Before I entered the world of flowers I knew the name Constancy Spry, I didn’t know what she did or who she was, but that name gave me images of the matrons in Malory Towers, Nurse Ratched temperaments, and Miss Trunchbull figures. Women in sensible shoes and neutral coloured tights as think as any pair of trousers, a woman who would never bend, and to whom the idea of invitation was almost abhorrent. I never imagined how completely wrong I was, that Constancy Spry was in fact one of the most innovative women of her time, a women, yes wore pillar box hats and pearls, but who also changed the face of flower arranging forever. In an age of rules and regulations Spry dared to use weeds, grasses, berries, twigs, and vegetables within her arrangements, something that had never been heard of before.
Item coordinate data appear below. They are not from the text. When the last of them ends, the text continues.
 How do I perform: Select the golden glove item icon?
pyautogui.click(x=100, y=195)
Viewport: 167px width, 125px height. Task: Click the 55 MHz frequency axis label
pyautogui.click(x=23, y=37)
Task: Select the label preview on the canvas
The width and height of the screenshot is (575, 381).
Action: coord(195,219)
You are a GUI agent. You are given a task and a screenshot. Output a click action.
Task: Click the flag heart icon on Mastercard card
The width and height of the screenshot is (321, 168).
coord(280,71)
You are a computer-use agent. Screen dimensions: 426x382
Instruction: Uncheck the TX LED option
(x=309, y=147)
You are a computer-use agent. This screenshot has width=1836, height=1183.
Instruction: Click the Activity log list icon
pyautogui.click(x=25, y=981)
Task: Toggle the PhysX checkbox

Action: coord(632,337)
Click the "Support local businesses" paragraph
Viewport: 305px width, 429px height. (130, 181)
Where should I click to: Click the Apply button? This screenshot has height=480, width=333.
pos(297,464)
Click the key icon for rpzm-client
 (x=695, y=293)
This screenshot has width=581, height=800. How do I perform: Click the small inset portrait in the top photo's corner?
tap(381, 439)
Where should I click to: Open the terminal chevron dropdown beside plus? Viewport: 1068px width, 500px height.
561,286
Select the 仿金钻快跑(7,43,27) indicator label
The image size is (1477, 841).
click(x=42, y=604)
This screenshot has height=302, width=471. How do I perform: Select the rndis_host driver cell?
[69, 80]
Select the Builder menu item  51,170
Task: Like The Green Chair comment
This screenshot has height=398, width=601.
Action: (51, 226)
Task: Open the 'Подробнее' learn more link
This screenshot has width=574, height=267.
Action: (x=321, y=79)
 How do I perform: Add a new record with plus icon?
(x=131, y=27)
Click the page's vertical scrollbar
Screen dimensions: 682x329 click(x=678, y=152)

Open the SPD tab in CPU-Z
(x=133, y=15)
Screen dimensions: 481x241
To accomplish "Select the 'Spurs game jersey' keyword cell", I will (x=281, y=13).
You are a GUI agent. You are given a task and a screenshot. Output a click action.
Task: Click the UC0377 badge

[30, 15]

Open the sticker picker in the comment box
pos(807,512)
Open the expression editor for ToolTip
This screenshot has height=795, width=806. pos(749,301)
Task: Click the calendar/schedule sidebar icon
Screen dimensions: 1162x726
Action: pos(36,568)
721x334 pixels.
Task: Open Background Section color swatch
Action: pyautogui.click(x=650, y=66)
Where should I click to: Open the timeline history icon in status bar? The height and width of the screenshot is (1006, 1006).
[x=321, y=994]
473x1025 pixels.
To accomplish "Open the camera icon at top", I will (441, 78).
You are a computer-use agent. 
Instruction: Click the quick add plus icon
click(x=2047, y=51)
She loved the use of space, unusual containers, and took much inspiration from the artists of the seventeenth and eighteenth century’s.
Now a play named ‘Storm in a Flower Vase’ by Anton Burge has been written about her life, (a very fitting title I feel) based on Sue Shepherd’s book ‘The Surprising Life of Constance Spry, it begins when Spry sets up her second and far larger shop in Mayfair in 1934, by which time she already employed 70 people.
‘The play does not follow Shephard’s book in its entirety. Instead “it is a play about her relationships at the time of her setting up her business”, Kimpton (the Director) says. Spry’s relationships make for racy reading. Although always known as Mrs Spry, she was never married to the man she lived with, Henry Ernest Spry, known as Shav. Had this emerged, it would have cost both their jobs and reputations. She also struck up a romance with Gluck. “It is surprising what you read about Spry,” Kimpton says, although “we’re not branding this play as a lesbian jaunt”.’
In my opinion Spry should be an inspiration to all women, not just thous involved in the flower industry. She was modern, pioneering, strict, enterprising, and creative; a pure force of nature. I have been proved wrong of my expectations of her and can’t wait to go see the play about her life and achievements. What ever you think of the women, we wouldn’t be the same without her. Constancy I salute you.
I’m also getting very excited about my first day working for the very talented Kitten&Co on Friday. I’ll keep you posted on all the details over the weekend.